# [WRITTEN TASKS]
#1 Retype the post about a friend's search for love word for word, from "For the past" up to and including "world of Facebook.".
#2 In the post about a friend's search for love, where is the friend flying next month?

# [SELECTED TEXT]

I have a friend whom I've known for over 20 years now and as long as I've known him, he's always been searching for that perfect guy. He's been in a lot of relationships, none seem to be a long lasting one.

For the past several years, we've stopped verbal communication. We no longer speak over the phone nor go out places. He has his life and I have mine…but we do keep up to date on the wonderful world of Facebook.

His relationship status changes from "single" to "in a relationship" then back to "single" at least four times a year. He's travelled to different states to "meet" a new guy. Next month, he's flying to New York to meet someone he's friended on Facebook.

Although, I think he's nuts, at the same time ~ I admire him. I admire the chances he takes in his search for love. He'll travel to find love. Be itto California, Arizona, other cities whithin Texas, and now New York. He's dating. He's single and he's willing to go anywhere to find what he's yearning for. Am I jelous? Maybe a little bit but not of him finding someone ~of him taking the chances. I thinkmy feelings are more admiration than jelousy.

(Entries for locating text and elements)
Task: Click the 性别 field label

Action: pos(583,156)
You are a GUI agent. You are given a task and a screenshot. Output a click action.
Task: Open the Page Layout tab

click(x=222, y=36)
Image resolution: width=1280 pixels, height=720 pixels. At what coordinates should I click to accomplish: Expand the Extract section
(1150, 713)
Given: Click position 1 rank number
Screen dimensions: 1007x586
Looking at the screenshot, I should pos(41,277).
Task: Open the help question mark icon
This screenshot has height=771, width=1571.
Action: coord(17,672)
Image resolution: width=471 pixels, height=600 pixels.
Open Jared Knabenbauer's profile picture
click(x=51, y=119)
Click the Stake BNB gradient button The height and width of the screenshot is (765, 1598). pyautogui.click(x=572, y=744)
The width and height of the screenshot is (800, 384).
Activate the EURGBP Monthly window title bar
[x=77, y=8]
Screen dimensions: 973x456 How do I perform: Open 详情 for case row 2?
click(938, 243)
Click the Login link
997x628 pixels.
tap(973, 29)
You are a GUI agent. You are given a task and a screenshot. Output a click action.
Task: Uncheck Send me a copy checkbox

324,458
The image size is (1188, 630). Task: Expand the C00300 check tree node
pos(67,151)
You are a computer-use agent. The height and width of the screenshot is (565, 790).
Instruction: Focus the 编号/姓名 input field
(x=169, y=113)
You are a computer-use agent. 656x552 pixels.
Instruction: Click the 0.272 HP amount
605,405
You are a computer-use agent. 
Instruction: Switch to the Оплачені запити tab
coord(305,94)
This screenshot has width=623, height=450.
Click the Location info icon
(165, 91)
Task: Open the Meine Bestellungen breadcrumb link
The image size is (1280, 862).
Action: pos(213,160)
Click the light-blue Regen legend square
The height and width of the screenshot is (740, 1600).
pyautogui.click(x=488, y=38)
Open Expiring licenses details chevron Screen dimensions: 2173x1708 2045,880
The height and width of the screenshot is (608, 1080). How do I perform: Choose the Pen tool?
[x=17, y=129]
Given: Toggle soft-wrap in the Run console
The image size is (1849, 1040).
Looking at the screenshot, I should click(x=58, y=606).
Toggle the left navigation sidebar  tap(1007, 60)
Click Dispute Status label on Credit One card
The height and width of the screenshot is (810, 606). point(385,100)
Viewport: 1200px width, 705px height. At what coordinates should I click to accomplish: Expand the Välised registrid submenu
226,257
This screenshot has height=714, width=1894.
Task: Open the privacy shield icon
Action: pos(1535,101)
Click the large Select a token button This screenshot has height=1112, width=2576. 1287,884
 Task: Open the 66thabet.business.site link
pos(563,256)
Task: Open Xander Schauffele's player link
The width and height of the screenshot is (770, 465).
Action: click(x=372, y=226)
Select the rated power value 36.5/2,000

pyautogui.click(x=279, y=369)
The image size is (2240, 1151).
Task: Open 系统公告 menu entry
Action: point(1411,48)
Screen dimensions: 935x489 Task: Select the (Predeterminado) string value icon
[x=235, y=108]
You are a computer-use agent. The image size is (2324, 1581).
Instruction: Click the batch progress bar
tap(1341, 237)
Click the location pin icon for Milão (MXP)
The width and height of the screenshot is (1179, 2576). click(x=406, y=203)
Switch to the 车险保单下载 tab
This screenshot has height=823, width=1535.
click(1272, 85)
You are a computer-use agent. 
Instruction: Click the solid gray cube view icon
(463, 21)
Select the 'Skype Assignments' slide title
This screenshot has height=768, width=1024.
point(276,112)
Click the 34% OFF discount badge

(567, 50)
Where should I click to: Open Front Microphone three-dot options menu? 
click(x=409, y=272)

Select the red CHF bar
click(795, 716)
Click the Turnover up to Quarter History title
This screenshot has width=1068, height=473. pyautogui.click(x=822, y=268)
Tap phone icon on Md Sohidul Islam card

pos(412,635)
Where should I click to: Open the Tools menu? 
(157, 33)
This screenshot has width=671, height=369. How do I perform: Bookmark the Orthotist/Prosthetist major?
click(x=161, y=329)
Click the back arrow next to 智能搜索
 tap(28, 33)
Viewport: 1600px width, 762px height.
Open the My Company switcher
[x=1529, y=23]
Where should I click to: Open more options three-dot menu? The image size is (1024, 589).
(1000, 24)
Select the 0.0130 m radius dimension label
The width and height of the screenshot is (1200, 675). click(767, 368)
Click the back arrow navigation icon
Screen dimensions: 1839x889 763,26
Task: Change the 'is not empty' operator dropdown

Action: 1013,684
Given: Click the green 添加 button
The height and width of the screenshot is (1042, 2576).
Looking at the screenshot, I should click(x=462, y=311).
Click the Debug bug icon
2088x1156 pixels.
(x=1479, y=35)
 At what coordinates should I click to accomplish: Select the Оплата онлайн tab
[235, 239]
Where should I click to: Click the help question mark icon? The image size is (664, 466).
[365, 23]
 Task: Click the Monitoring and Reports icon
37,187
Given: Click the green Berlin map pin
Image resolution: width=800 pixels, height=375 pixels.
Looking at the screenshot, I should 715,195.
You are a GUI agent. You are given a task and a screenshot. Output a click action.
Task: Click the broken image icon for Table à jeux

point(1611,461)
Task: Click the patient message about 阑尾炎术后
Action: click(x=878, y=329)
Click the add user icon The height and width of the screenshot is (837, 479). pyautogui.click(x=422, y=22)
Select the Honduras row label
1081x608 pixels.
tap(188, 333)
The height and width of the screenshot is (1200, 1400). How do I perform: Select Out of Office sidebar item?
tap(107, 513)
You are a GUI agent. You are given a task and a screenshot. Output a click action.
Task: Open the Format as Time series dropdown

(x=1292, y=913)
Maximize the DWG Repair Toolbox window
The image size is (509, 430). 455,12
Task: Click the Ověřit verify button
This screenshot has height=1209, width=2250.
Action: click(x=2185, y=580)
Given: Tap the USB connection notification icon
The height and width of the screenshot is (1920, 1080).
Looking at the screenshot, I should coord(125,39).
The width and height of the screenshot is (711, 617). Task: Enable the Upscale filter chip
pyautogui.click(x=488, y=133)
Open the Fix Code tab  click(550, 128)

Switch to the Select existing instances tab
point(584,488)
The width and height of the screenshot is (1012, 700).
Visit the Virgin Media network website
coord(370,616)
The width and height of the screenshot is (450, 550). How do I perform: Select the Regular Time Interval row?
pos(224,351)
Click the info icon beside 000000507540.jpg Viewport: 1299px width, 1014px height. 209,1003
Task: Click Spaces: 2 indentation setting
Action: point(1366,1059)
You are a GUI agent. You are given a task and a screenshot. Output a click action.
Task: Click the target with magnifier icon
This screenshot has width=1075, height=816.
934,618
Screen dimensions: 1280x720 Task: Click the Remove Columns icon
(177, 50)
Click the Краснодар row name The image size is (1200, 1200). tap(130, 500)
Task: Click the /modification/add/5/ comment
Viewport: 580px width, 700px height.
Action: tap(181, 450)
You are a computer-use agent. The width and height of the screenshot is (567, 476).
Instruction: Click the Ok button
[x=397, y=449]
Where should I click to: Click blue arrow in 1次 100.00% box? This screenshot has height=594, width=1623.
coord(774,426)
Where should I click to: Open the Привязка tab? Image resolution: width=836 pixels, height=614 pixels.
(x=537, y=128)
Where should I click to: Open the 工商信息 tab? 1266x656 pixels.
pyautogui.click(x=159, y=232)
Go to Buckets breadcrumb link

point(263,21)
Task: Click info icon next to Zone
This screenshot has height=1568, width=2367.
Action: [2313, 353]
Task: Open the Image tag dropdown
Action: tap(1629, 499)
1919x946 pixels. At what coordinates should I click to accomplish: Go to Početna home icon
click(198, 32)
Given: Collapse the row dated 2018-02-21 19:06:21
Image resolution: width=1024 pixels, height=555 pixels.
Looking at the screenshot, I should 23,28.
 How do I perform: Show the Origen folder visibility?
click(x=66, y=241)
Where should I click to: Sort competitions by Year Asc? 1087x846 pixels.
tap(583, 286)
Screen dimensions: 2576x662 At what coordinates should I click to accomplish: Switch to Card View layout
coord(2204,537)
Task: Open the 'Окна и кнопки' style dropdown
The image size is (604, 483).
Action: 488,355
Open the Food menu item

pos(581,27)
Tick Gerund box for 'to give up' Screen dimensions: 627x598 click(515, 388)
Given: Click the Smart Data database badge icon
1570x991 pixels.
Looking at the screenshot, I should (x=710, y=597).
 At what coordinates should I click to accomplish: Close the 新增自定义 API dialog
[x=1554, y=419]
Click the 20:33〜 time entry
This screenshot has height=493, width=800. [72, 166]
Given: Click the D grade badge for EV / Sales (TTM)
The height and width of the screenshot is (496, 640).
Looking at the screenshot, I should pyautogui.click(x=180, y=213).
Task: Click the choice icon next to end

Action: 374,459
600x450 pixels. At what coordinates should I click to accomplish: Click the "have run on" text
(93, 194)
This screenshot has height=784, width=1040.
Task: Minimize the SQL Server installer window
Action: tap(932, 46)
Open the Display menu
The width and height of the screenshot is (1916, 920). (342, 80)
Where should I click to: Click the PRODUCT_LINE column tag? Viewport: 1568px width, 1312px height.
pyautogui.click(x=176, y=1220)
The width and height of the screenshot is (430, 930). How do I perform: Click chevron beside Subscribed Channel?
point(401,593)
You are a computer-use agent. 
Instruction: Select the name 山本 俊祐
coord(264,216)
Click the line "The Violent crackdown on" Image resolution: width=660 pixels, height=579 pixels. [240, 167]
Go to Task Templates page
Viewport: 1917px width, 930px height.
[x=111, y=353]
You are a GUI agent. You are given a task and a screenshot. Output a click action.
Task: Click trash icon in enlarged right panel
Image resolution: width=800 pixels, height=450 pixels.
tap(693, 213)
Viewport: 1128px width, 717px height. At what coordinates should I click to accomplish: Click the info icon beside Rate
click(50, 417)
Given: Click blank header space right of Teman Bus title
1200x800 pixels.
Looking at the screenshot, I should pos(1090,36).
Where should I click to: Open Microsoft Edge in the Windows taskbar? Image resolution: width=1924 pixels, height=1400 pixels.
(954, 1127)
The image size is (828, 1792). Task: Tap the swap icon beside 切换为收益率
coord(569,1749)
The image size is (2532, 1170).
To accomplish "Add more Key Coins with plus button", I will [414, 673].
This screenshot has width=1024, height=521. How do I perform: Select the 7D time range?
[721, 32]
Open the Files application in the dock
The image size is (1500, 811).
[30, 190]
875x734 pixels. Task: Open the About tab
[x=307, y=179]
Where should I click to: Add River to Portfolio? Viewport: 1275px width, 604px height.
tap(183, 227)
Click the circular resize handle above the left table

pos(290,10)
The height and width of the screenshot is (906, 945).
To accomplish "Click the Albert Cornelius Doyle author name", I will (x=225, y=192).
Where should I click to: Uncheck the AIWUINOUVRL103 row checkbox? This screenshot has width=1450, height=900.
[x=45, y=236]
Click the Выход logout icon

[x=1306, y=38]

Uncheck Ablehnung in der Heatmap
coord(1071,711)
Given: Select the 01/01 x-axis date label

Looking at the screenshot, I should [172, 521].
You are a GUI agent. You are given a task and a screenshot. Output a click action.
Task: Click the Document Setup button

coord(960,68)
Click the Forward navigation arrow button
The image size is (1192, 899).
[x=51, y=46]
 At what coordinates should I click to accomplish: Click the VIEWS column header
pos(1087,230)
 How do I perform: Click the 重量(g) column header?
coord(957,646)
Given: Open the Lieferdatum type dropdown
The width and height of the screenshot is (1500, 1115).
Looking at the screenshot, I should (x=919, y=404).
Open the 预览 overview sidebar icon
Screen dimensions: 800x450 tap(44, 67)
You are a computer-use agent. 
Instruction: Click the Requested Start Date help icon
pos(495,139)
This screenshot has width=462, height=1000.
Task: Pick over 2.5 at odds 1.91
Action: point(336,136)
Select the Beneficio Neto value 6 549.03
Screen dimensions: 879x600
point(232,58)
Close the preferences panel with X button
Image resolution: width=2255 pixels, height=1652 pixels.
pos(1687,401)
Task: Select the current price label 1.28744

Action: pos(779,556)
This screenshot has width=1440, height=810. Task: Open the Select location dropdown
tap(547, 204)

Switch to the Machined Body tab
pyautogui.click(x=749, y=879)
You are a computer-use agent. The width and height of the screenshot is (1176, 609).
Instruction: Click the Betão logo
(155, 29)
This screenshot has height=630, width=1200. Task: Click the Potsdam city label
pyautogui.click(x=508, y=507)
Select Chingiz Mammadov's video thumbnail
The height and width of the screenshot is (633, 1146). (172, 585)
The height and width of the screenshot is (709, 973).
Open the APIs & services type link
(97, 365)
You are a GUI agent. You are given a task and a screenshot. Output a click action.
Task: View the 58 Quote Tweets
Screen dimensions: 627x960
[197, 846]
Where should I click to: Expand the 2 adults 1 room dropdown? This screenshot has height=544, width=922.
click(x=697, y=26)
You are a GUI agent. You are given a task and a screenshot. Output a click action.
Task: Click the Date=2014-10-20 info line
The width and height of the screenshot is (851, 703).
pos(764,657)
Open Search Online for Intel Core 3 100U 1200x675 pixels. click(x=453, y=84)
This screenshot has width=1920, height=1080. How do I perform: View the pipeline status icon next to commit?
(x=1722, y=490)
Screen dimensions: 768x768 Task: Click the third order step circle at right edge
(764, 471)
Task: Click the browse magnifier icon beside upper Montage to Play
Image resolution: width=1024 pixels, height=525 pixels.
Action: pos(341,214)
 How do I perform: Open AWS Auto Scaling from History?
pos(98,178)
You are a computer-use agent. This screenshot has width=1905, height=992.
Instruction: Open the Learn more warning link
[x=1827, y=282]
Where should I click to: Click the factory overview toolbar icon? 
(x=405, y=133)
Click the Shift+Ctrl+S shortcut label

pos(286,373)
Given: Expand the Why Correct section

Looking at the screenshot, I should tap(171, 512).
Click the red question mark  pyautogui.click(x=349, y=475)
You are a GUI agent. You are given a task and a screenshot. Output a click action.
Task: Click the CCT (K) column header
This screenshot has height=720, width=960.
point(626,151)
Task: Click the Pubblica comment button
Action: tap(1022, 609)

# [ANSWERS TO THE EXERCISE]
#1
For the past several years, we've stopped verbal communication. We no longer speak over the phone nor go out places. He has his life and I have mine…but we do keep up to date on the wonderful world of Facebook.

#2 New York